Collected data entries
== Segment start ==

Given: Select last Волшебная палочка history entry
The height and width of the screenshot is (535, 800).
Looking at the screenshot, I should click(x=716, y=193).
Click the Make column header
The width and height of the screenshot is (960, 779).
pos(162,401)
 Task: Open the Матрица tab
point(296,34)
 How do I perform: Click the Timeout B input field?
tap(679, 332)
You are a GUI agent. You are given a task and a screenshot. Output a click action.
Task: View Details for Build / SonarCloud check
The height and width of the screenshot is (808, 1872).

== Segment end ==

Work item
Write out the data again, exactly and in full.

Written response
Given: Select last Волшебная палочка history entry
The height and width of the screenshot is (535, 800).
Looking at the screenshot, I should click(x=716, y=193).
Click the Make column header
The width and height of the screenshot is (960, 779).
pos(162,401)
 Task: Open the Матрица tab
point(296,34)
 How do I perform: Click the Timeout B input field?
tap(679, 332)
You are a GUI agent. You are given a task and a screenshot. Output a click action.
Task: View Details for Build / SonarCloud check
The height and width of the screenshot is (808, 1872).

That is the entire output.